▶ [TASK DESCRIPTION]: Print each entry word for word.

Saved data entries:

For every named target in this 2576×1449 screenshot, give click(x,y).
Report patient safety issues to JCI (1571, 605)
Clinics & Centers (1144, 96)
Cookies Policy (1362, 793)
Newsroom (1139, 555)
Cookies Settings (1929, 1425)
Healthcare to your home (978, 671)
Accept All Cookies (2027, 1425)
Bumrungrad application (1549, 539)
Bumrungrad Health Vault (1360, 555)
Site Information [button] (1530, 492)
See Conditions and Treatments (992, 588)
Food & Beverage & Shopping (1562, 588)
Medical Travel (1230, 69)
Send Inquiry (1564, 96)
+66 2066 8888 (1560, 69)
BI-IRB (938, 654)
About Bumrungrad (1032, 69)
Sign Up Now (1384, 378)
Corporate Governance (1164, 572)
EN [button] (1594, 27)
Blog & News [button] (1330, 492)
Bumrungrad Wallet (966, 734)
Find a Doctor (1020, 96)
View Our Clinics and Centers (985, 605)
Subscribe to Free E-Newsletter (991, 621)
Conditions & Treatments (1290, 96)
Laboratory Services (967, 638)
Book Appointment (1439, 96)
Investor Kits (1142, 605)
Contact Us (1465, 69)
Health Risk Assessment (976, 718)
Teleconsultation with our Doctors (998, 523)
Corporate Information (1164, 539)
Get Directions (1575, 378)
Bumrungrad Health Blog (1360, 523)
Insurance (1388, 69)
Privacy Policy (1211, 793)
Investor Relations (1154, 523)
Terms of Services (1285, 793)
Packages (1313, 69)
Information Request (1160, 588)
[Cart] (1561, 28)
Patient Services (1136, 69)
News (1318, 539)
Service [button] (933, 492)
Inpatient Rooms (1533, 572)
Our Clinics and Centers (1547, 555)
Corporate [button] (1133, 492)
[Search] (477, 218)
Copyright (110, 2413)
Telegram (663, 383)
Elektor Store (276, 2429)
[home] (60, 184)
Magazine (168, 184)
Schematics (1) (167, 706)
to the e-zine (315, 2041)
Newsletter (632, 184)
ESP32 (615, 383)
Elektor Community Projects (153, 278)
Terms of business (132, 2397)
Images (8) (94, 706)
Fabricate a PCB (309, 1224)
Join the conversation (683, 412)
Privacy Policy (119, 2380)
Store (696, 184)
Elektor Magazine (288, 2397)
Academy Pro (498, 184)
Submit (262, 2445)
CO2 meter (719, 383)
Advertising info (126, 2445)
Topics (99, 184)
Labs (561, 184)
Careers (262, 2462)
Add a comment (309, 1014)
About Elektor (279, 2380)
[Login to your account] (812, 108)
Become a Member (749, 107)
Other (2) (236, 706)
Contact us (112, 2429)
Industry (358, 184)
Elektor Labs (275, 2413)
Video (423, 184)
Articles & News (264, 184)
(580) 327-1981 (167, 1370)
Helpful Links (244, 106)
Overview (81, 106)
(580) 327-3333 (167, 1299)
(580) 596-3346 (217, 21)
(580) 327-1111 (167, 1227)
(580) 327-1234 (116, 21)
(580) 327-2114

▶ [TASK ANSWER]:
For every named target in this 2576×1449 screenshot, give click(x,y).
Report patient safety issues to JCI (1571, 605)
Clinics & Centers (1144, 96)
Cookies Policy (1362, 793)
Newsroom (1139, 555)
Cookies Settings (1929, 1425)
Healthcare to your home (978, 671)
Accept All Cookies (2027, 1425)
Bumrungrad application (1549, 539)
Bumrungrad Health Vault (1360, 555)
Site Information [button] (1530, 492)
See Conditions and Treatments (992, 588)
Food & Beverage & Shopping (1562, 588)
Medical Travel (1230, 69)
Send Inquiry (1564, 96)
+66 2066 8888 (1560, 69)
BI-IRB (938, 654)
About Bumrungrad (1032, 69)
Sign Up Now (1384, 378)
Corporate Governance (1164, 572)
EN [button] (1594, 27)
Blog & News [button] (1330, 492)
Bumrungrad Wallet (966, 734)
Find a Doctor (1020, 96)
View Our Clinics and Centers (985, 605)
Subscribe to Free E-Newsletter (991, 621)
Conditions & Treatments (1290, 96)
Laboratory Services (967, 638)
Book Appointment (1439, 96)
Investor Kits (1142, 605)
Contact Us (1465, 69)
Health Risk Assessment (976, 718)
Teleconsultation with our Doctors (998, 523)
Corporate Information (1164, 539)
Get Directions (1575, 378)
Bumrungrad Health Blog (1360, 523)
Insurance (1388, 69)
Privacy Policy (1211, 793)
Investor Relations (1154, 523)
Terms of Services (1285, 793)
Packages (1313, 69)
Information Request (1160, 588)
[Cart] (1561, 28)
Patient Services (1136, 69)
News (1318, 539)
Service [button] (933, 492)
Inpatient Rooms (1533, 572)
Our Clinics and Centers (1547, 555)
Corporate [button] (1133, 492)
[Search] (477, 218)
Copyright (110, 2413)
Telegram (663, 383)
Elektor Store (276, 2429)
[home] (60, 184)
Magazine (168, 184)
Schematics (1) (167, 706)
to the e-zine (315, 2041)
Newsletter (632, 184)
ESP32 (615, 383)
Elektor Community Projects (153, 278)
Terms of business (132, 2397)
Images (8) (94, 706)
Fabricate a PCB (309, 1224)
Join the conversation (683, 412)
Privacy Policy (119, 2380)
Store (696, 184)
Elektor Magazine (288, 2397)
Academy Pro (498, 184)
Submit (262, 2445)
CO2 meter (719, 383)
Advertising info (126, 2445)
Topics (99, 184)
Labs (561, 184)
Careers (262, 2462)
Add a comment (309, 1014)
About Elektor (279, 2380)
[Login to your account] (812, 108)
Become a Member (749, 107)
Other (2) (236, 706)
Contact us (112, 2429)
Industry (358, 184)
Elektor Labs (275, 2413)
Video (423, 184)
Articles & News (264, 184)
(580) 327-1981 (167, 1370)
Helpful Links (244, 106)
Overview (81, 106)
(580) 327-3333 (167, 1299)
(580) 596-3346 (217, 21)
(580) 327-1111 (167, 1227)
(580) 327-1234 (116, 21)
(580) 327-2114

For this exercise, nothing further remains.